■ To do
In the data that follows, determine how many lines contain the word "Where", and give only that number.

■ Study material
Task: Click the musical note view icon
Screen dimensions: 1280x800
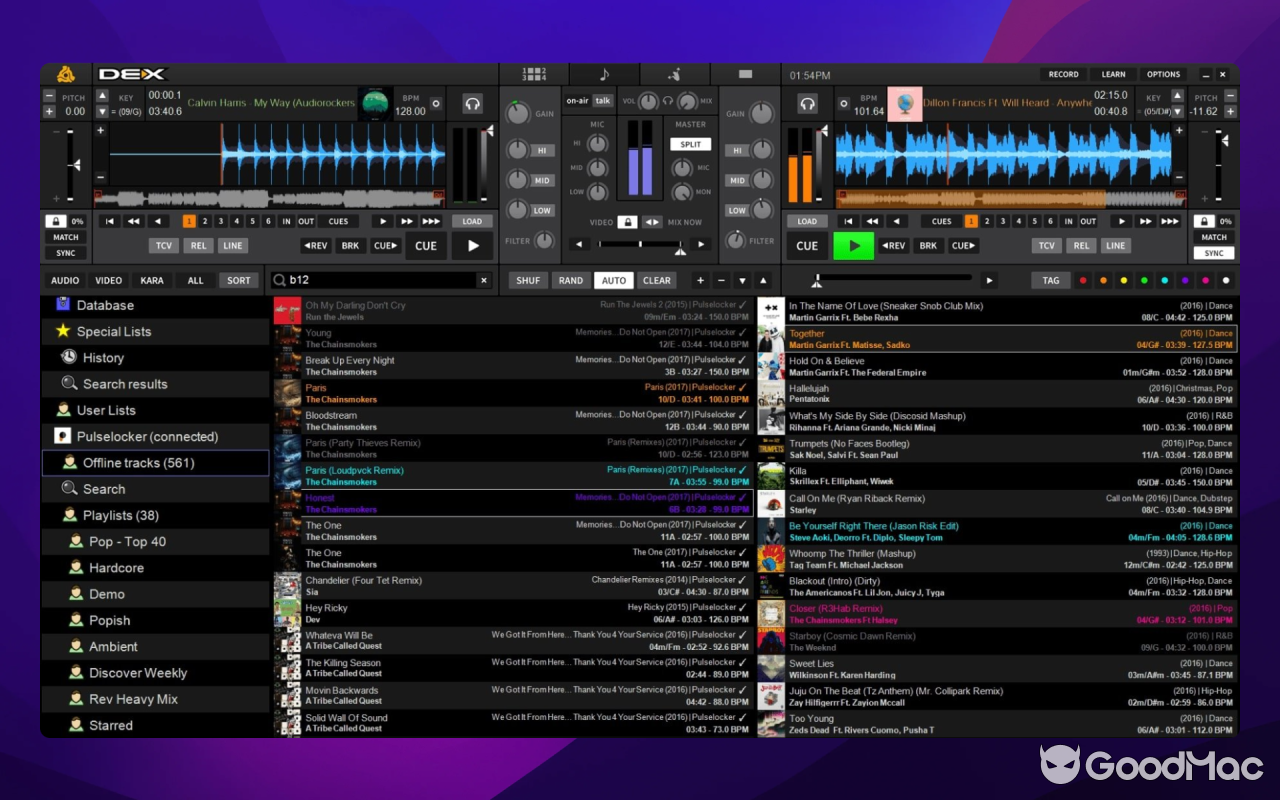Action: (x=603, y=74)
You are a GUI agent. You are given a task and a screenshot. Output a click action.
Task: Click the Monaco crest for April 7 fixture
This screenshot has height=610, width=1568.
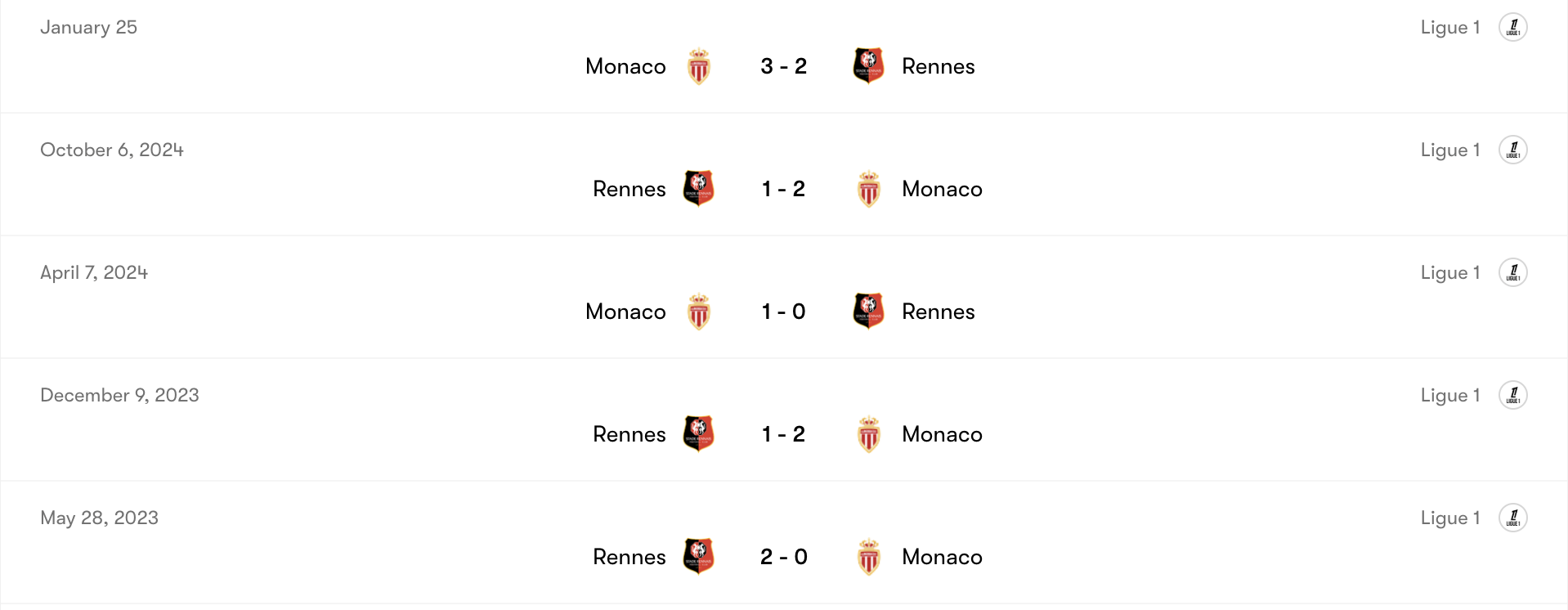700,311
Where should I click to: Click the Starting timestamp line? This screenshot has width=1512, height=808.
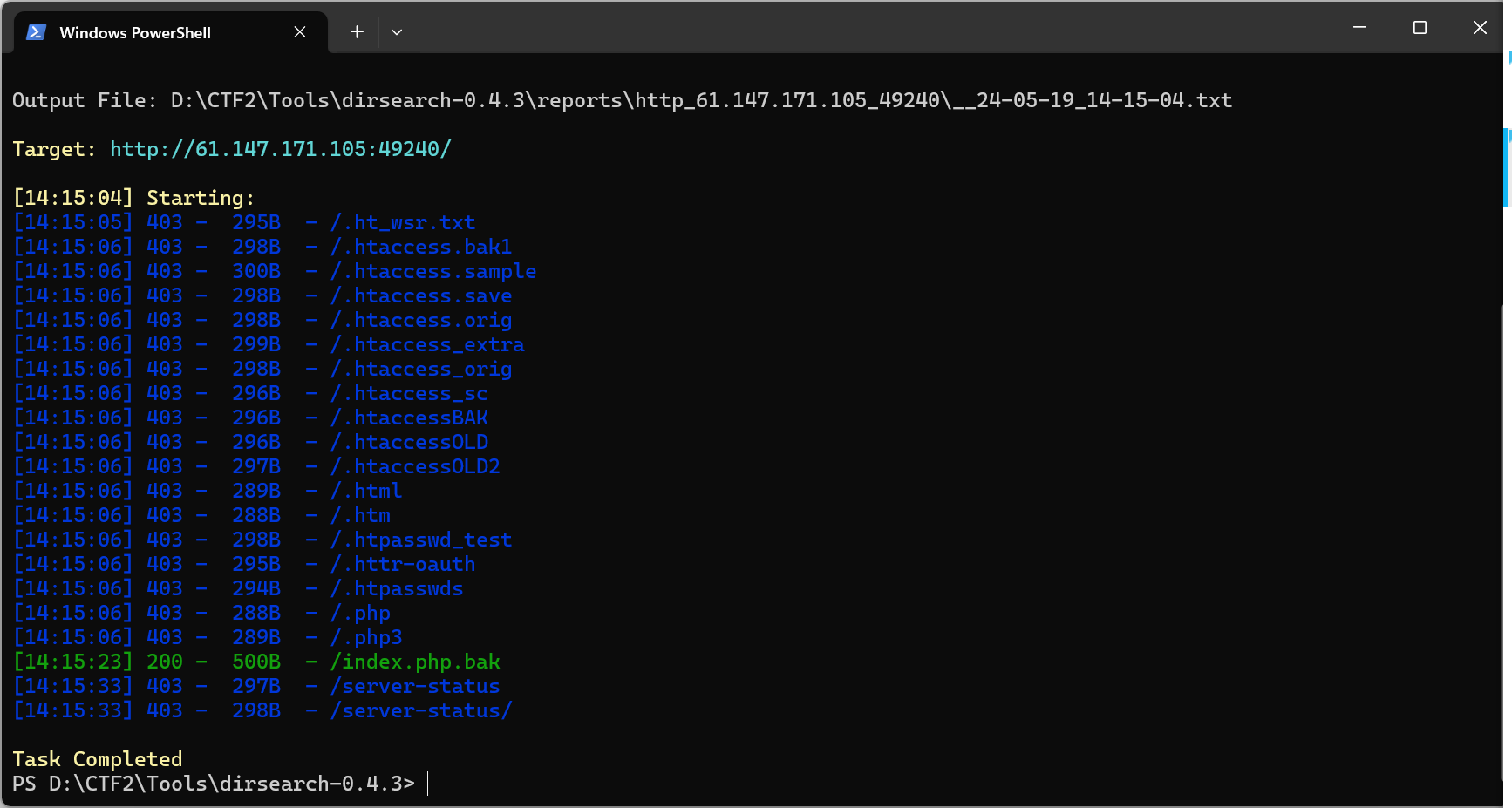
==
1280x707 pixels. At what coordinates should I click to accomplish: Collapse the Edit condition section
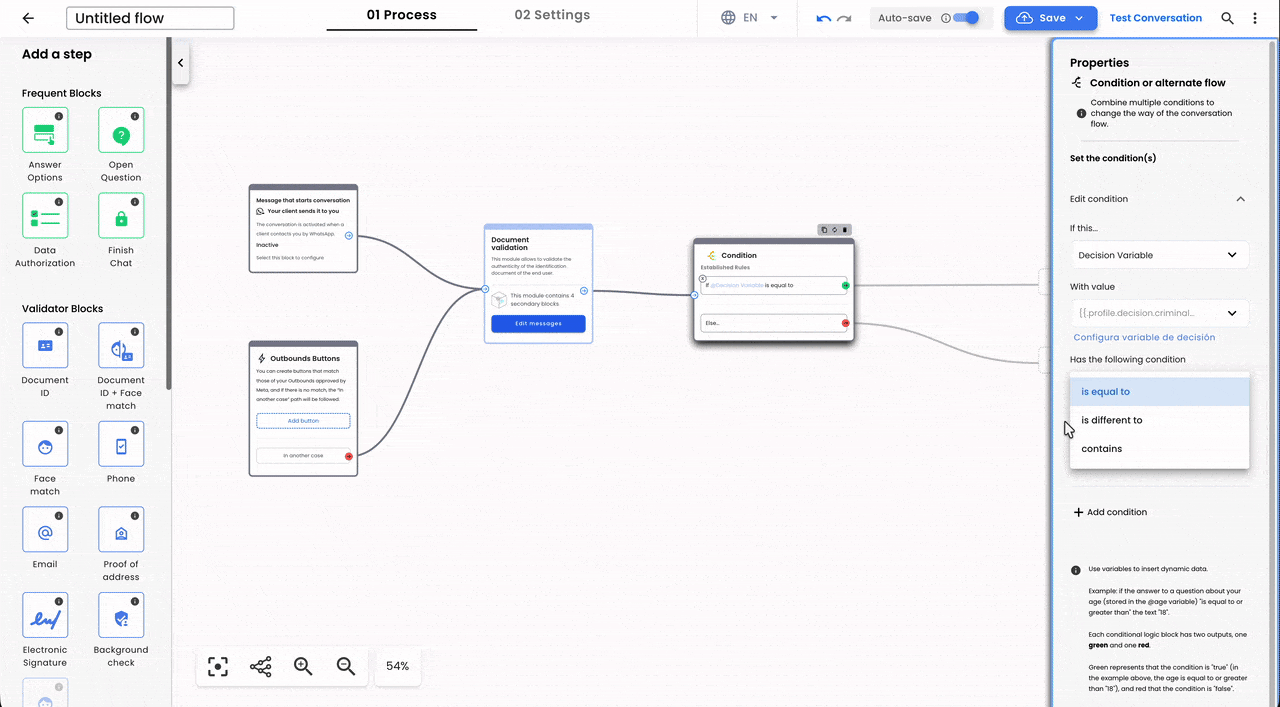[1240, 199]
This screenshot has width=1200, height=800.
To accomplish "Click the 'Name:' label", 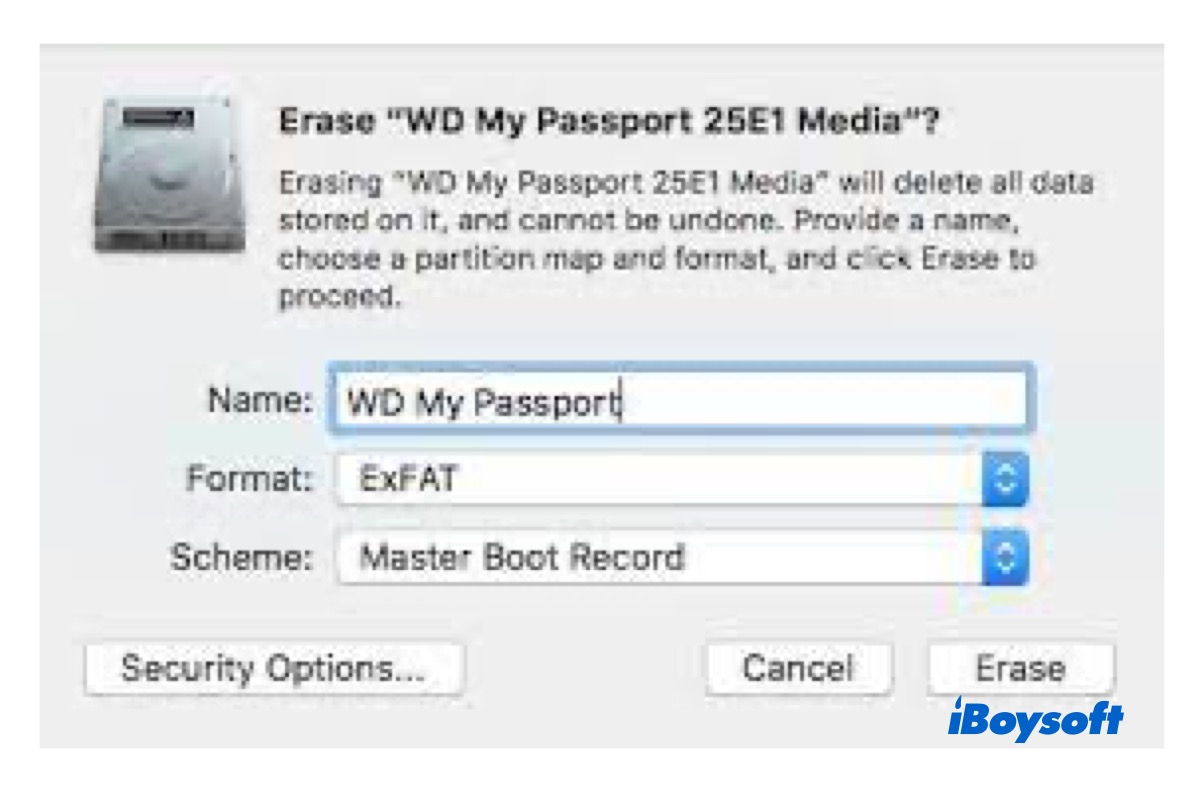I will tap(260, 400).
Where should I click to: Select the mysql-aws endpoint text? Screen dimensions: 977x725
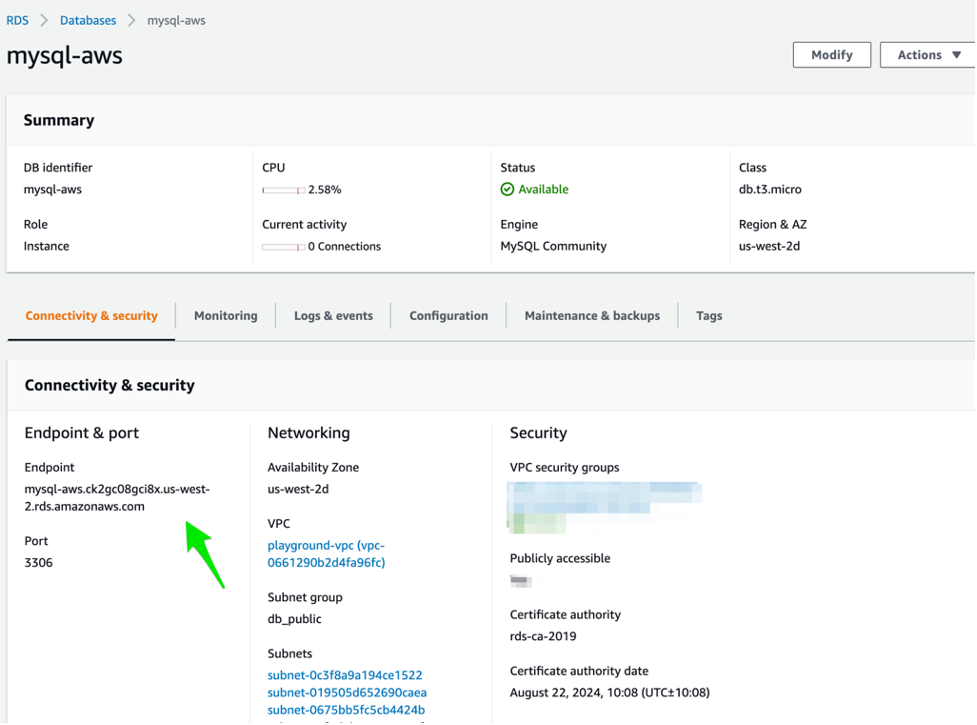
...
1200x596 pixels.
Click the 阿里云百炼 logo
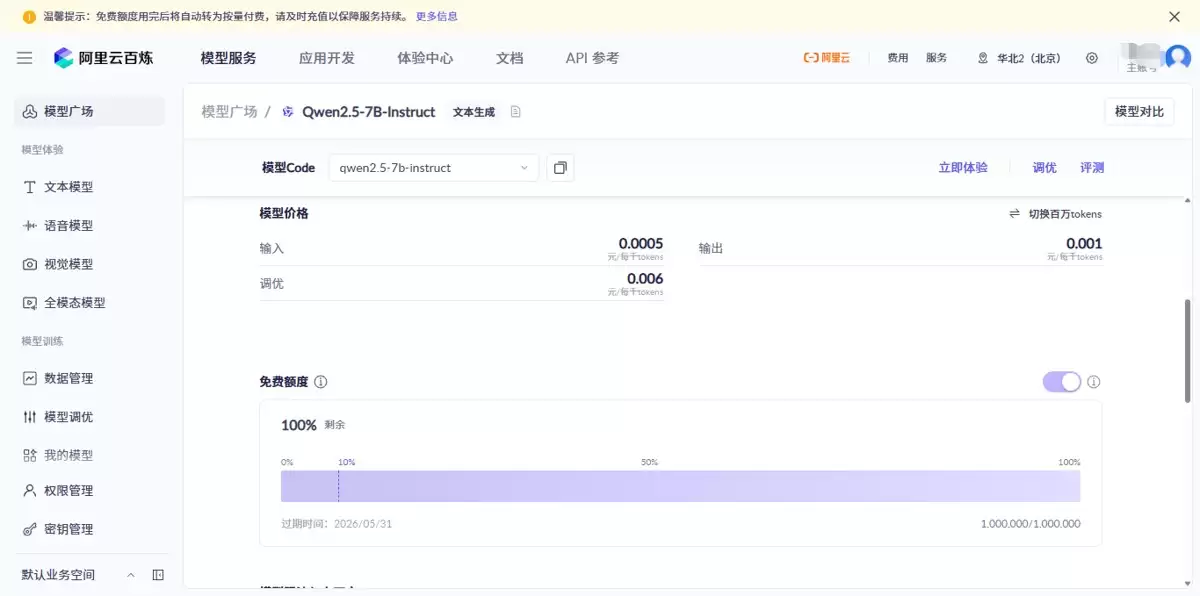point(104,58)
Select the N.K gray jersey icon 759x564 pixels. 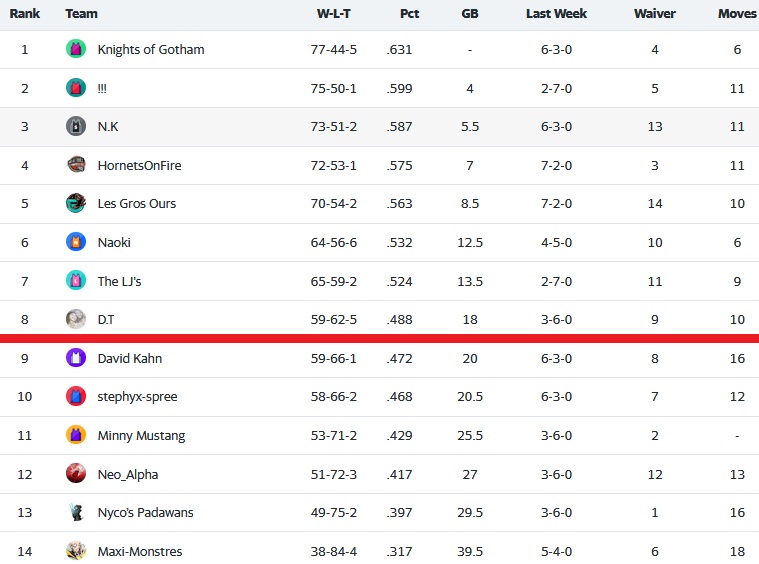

■ Written response
2